Task statement: Please retype the records below exactly, from the first line through the line containing "The image size is (572, 456).", and leave out any pictures.

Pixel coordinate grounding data
########

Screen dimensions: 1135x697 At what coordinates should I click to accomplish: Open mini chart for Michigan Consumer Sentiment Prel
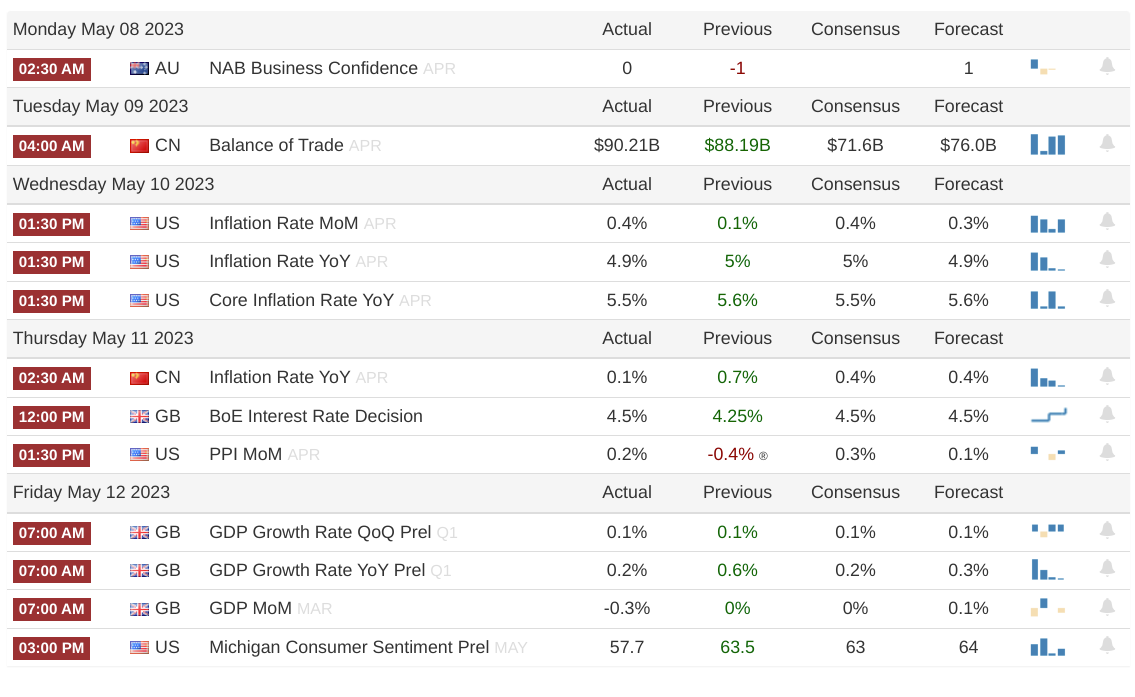pyautogui.click(x=1047, y=647)
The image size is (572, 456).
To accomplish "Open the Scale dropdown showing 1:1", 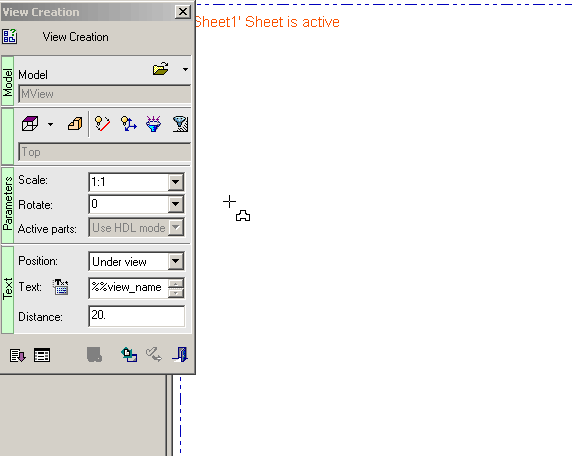I will [175, 182].
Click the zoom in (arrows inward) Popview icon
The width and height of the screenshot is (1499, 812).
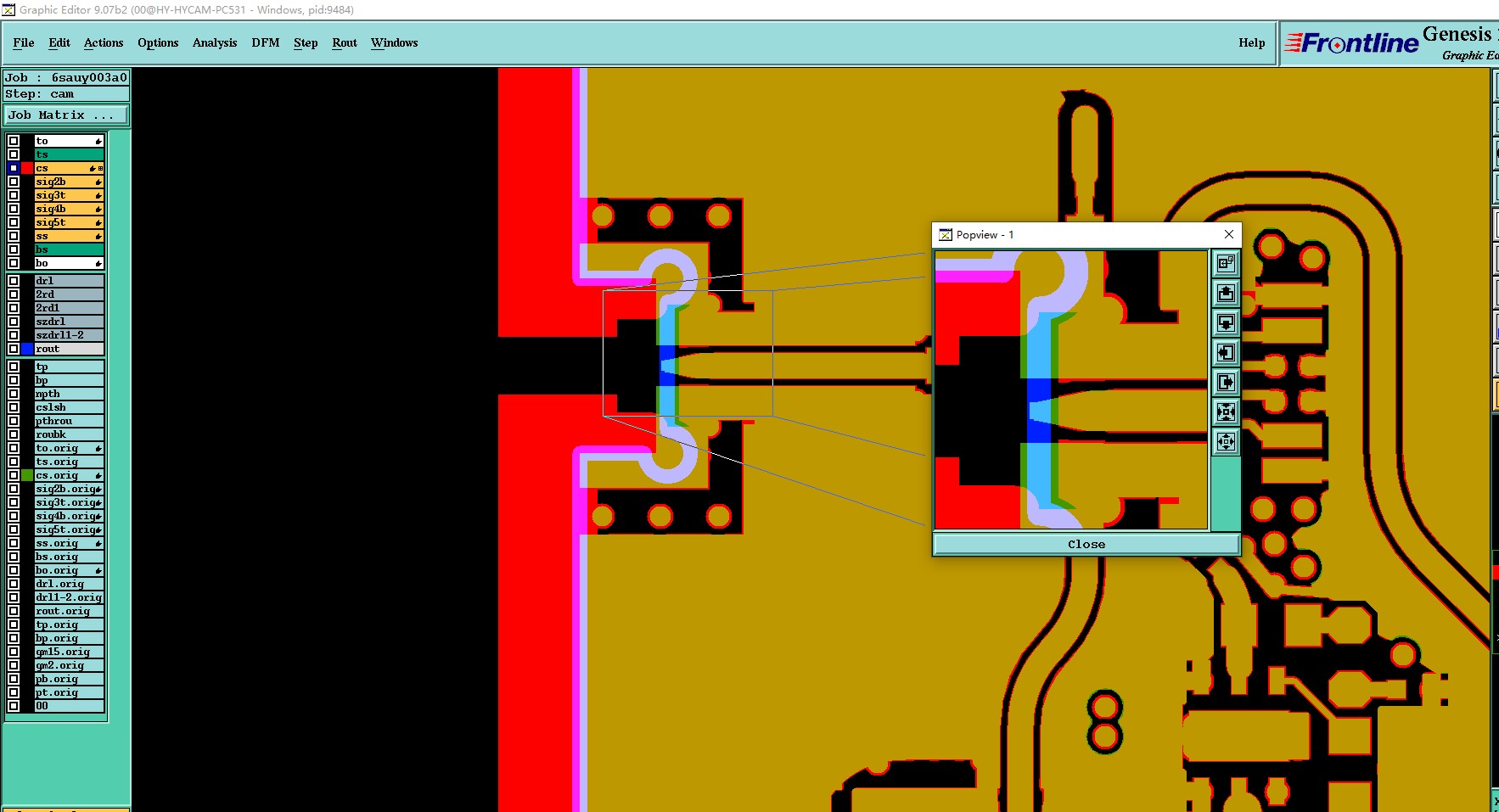tap(1226, 412)
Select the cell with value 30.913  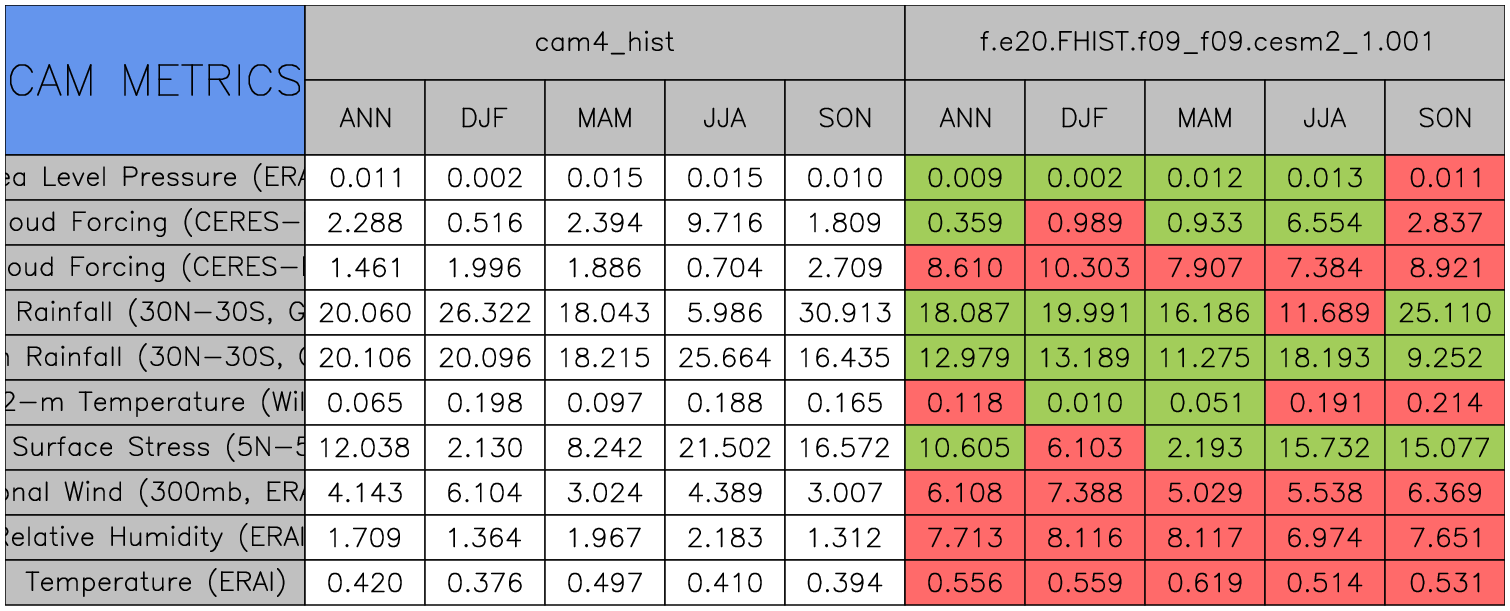pyautogui.click(x=845, y=313)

########

Answer space:
Screen dimensions: 1135x697 At what coordinates should I click to accomplish: Open mini chart for Michigan Consumer Sentiment Prel
pyautogui.click(x=1047, y=647)
The image size is (572, 456).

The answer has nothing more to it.